This post is by Aki

We mention the problem of bias induced by model selection in A survey of Bayesian predictive methods for model assessment, selection and comparison, in Understanding predictive information criteria for Bayesian models, and in BDA3 Chapter 7, but we haven’t had a good answer how to avoid that problem (except by not selecting any single model, but integrating over all them).

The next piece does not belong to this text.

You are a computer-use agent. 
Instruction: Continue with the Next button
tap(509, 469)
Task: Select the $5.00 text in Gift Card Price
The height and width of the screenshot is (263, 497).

We (Juho Piironen and me) recently arxived a paper Comparison of Bayesian predictive methods for model selection, which I can finally recommend as giving a useful practical answer how to make model selection with greatly reduced bias and overfitting. We write

The results show that the optimization of a utility estimate such as the cross-validation score is liable to finding overfitted models due to relatively high variance in the utility estimates when the data is scarce. Better and much less varying results are obtained by incorporating all the uncertainties into a full encompassing model and projecting this information onto the submodels. The reference model projection appears to outperform also the maximum a posteriori model and the selection of the most probable variables. The study also demonstrates that the model selection can greatly benefit from using cross-validation outside the searching process both for guiding the model size selection and assessing the predictive performance of the finally selected model.

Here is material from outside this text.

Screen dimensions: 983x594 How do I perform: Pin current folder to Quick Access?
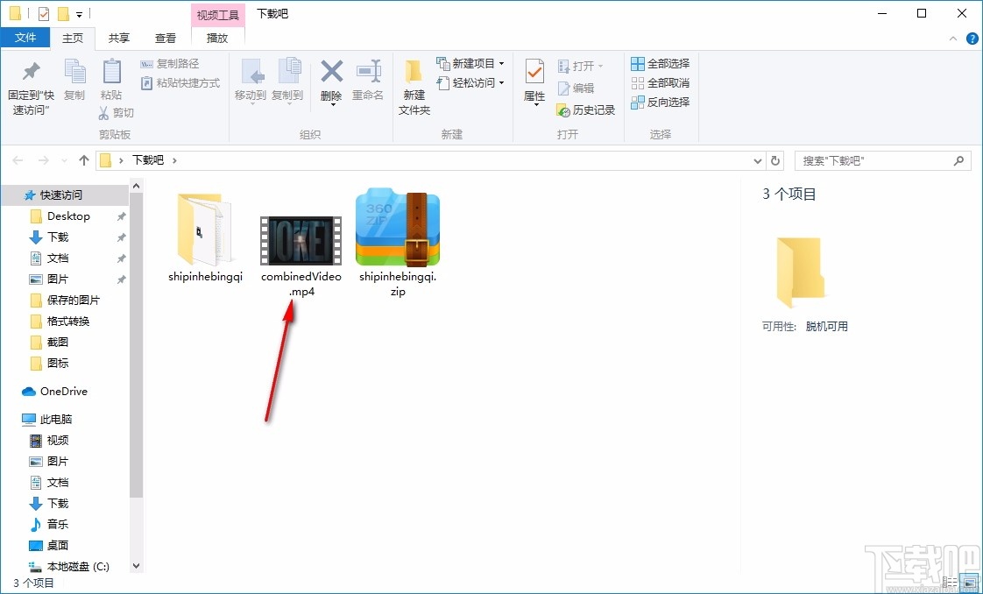pyautogui.click(x=31, y=83)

Our experiments were made with Matlab, but we are working on Stan+R code, which should be available in a few weeks.

Aki:

This is really cool. have a thought, which is related to the idea I had earlier for comparing 2 models. Suppose you fit M different models to the data, and you have N data points. Then you have a N*M matrix of prediction errors. Or, actually, since you don’t observe the true parameter values, you have an N*M*S array of data*models*simulation draws, where each element in that matrix is a log posterior for data point n in model m based on posterior simulation draw s.’

The usual approach is to analyze each of the M models separately and, for each, come up with a summary such as LOO or WAIC. Instead perhaps it makes sense to fit a hierarchical model with data point effects and model effects and interactions.

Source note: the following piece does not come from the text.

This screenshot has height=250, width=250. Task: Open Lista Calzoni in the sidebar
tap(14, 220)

I think this is related to your paper. The idea in your paper is probably better than the idea I have here, but maybe my idea could be useful in the context of what you are doing.

Also, I think the ideas in your paper are related to the recent work of Christian Robert et al. on using mixture models instead of model averaging.

My plan is to first work this out in the simple setting where just two models are being compared, so that multiple comparisons is not such a concern and we can focus on the comparison of estimated expected prediction error.

This strikes me as similar to something David Dunson did ( arXiv:1403.1345), where you treat each model as a “weak learner” and look for the optimal combination. They fell into a solution using a carefully specified Dirichlet distribution, which links to Judith and Kerrie’s over-specified mixture paper. This is basically the two step version of Christian etc’s mixture method.

I think the difference between this and what Aki is suggesting, is that there isn’t really any selection in these methods. My favourite bit of Aki’s approach is that it uses a non-Bayesian solution to do a not naturally Bayesian thing (selection). Or at least that’s my reading of it.

Unrelated: I do like the thinking under the Yang and Dunson paper, where they get sparsity by explicitly constructing a prior with mass on sparse models, which strikes me as a more sensible way forward than, say, the horseshoe, where a bunch of independent priors with big tails magically give sparsity. Sparsity is a joint property, so it should be specified using dependent priors. (That being said, I can’t actually reproduce some of the calculations needed to make the proofs work, which is always nerve-wracking)

Or, to connect it to a more fundamental thing, this strikes me as similar to “boosting” in Machine Learning. A sort of model-based boosting.

> My favourite bit of Aki’s approach is that it uses a non-Bayesian solution to do a not naturally Bayesian thing

> (selection). Or at least that’s my reading of it.

I think I’m using Bayesian theory following Bernardo & Smith (1994), who combine the Bayesian theory and decision theory. I’m trying to make the best decision (as described in our review paper), we just need to use approximation for the future data distribution and approximations for some integrals, but that doesn’t make it non-Bayesian. You could say it’s approximative-Bayesian, but then most of Bayesian inference is approximative. (There are people who say that using Monte Catlo is non-Bayesian, too)

Aki

Hi Dear Mr Vehtari

Where I Can find Stan+R code for your paper “Comparison of Bayesian predictive methods for model selection”???

I really need them and could not find any more way to do my analysis project.

Can you help me??

Hi Dear Mr Vehtari

Where I Can find Stan+R code for your paper “Comparison of Bayesian predictive methods for model selection”???

I really need them and could not find any more way to do my analysis project.

Can you help me??